What this task involves:
Copy out the rows word for word, starting with the line that contains "Image resolution: width=1337" and going on through the line that contains "Choose the RF".

+ + + +

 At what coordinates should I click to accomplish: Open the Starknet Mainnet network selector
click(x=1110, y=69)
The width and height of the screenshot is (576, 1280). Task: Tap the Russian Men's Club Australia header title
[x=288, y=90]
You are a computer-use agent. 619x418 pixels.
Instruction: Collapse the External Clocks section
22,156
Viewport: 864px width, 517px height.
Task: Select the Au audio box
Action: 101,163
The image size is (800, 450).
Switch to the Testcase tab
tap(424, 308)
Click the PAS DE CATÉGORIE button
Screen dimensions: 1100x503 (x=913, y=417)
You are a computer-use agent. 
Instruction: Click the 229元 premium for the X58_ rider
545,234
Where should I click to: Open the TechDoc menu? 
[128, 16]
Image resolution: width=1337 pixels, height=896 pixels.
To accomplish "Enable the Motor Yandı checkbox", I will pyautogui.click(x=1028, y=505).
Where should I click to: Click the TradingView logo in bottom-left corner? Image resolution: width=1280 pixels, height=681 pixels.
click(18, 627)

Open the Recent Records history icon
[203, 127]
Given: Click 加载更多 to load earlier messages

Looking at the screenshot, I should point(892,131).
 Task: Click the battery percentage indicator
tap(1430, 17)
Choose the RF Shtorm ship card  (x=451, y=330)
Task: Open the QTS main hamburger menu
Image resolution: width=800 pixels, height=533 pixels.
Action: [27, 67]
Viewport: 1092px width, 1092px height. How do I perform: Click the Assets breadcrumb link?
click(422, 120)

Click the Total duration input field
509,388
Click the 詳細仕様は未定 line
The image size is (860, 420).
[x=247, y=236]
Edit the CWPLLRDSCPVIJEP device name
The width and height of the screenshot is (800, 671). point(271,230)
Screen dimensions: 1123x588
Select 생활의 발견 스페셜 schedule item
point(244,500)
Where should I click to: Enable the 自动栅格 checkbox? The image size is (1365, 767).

+ + + +

Result below:
Image resolution: width=1337 pixels, height=896 pixels.
To accomplish "Enable the Motor Yandı checkbox", I will pyautogui.click(x=1028, y=505).
Where should I click to: Click the TradingView logo in bottom-left corner? Image resolution: width=1280 pixels, height=681 pixels.
click(18, 627)

Open the Recent Records history icon
[203, 127]
Given: Click 加载更多 to load earlier messages

Looking at the screenshot, I should point(892,131).
 Task: Click the battery percentage indicator
tap(1430, 17)
Choose the RF Shtorm ship card  (x=451, y=330)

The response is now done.